Stadtrand: Bargeld vom Billa

Stadtleben | aus FALTER 12/00 vom 22.03.2000

"Haben Sie Interesse an der Vorteils-Club-Karte?", fragt mich der milchgesichtige Kassierer an der Billa-Kasse. Habe ich nicht. Nein. "Damit können Sie aber bargeldlos bezahlen und auch beim Einkaufen Geld abheben", lobt der Jungmann die Vorteile der Chipkarte, auf der ein Einkaufssackerl voll knackigem Obst und Gemüse abgebildet ist. "Das ist doch praktisch!" Wie bitte? Ich soll jetzt also meine Geldgeschäfte von Supermarktkassierern erledigen lassen?
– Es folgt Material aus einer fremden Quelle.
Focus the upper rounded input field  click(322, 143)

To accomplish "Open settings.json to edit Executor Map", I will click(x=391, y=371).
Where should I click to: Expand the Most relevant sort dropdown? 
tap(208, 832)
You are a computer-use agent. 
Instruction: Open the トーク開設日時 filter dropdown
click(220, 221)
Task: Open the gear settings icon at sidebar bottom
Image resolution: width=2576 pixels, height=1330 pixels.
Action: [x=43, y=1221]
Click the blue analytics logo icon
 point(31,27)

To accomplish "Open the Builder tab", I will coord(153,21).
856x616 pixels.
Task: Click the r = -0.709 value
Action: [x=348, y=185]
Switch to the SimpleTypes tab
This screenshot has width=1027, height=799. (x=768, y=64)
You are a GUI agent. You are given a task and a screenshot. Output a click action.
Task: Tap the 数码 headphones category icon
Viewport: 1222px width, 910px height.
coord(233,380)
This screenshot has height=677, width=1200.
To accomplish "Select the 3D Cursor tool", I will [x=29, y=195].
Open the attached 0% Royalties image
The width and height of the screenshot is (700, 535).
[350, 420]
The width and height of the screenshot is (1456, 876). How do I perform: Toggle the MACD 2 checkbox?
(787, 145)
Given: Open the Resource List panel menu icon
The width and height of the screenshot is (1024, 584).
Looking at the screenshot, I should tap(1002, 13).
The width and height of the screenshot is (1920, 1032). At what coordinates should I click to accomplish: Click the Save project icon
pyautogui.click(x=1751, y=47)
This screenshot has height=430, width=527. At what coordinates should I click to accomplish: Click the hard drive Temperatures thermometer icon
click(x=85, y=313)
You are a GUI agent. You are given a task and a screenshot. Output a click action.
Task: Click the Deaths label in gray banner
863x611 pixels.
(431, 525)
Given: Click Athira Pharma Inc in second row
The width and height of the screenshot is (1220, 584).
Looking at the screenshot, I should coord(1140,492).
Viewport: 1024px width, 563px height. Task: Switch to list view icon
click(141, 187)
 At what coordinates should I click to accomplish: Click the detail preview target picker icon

Menschen, die mir auf die Liptauersemmel husten, die mich fast täglich sehen und trotzdem nicht grüßen (okay, es gibt auch ein paar echt Nette). "Wieso nicht?", fragt das Milchgesicht und grinst dabei. "Weil das hier ein Supermarkt ist", sage ich. "Weil Sie kein Bankangestellter sind, sondern Einzelhandelskaufmann-Lehrling." Eher würde ich eine Kuhherde auf den Komposthaufen aufpassen lassen, den man in manchen Filialen Gemüseabteilung nennt, als dieses Milchbubi auf mein Geld. Ja natürlich! Man muss den zuständigen Marketingmenschen Repekt zollen. Schließlich hat man bisher immer nur sein Geld an der Supermarktkasse abgeben dürfen. Jetzt gibts bei Billa sogar Bares! Dass es vom eigenen Konto stammt, merkt man spätestens, wenn der Kontoauszug kommt. Per Post. Denn so was gibt es nicht im Supermarkt. Noch nicht. C. W.